Exercise: Go through the listing below and gather every line with the word "will".

Data extract:
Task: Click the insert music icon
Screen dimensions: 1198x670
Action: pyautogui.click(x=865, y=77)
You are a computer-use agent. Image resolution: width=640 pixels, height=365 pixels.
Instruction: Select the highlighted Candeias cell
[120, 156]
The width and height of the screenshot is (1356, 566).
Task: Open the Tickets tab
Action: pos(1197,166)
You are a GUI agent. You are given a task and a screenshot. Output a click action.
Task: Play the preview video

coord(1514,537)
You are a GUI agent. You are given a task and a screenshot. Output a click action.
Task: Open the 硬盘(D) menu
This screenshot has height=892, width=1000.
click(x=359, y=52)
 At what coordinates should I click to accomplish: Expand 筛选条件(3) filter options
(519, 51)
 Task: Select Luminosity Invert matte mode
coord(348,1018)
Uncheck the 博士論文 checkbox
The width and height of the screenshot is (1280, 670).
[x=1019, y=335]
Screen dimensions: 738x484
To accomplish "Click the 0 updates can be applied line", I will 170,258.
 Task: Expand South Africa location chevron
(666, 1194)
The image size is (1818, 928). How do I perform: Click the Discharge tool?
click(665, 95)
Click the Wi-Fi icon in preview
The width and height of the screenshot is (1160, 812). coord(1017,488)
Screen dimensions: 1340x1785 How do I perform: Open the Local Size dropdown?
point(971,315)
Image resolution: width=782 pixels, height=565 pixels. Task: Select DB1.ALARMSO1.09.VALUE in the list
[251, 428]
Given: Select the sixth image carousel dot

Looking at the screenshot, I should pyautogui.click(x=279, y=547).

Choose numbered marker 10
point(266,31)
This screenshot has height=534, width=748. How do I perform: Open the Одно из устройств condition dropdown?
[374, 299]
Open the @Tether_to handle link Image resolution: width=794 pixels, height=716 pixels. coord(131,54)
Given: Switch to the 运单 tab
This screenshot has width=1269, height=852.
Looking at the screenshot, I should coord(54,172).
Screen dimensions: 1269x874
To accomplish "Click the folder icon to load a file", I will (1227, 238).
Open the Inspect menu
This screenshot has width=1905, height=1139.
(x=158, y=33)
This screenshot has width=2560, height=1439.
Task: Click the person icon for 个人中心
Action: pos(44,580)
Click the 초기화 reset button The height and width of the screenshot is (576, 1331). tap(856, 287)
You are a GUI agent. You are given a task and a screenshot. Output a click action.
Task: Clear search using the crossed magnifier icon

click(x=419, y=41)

Written reply:
To accomplish "Click the 0 updates can be applied line", I will 170,258.
To accomplish "Click the folder icon to load a file", I will (1227, 238).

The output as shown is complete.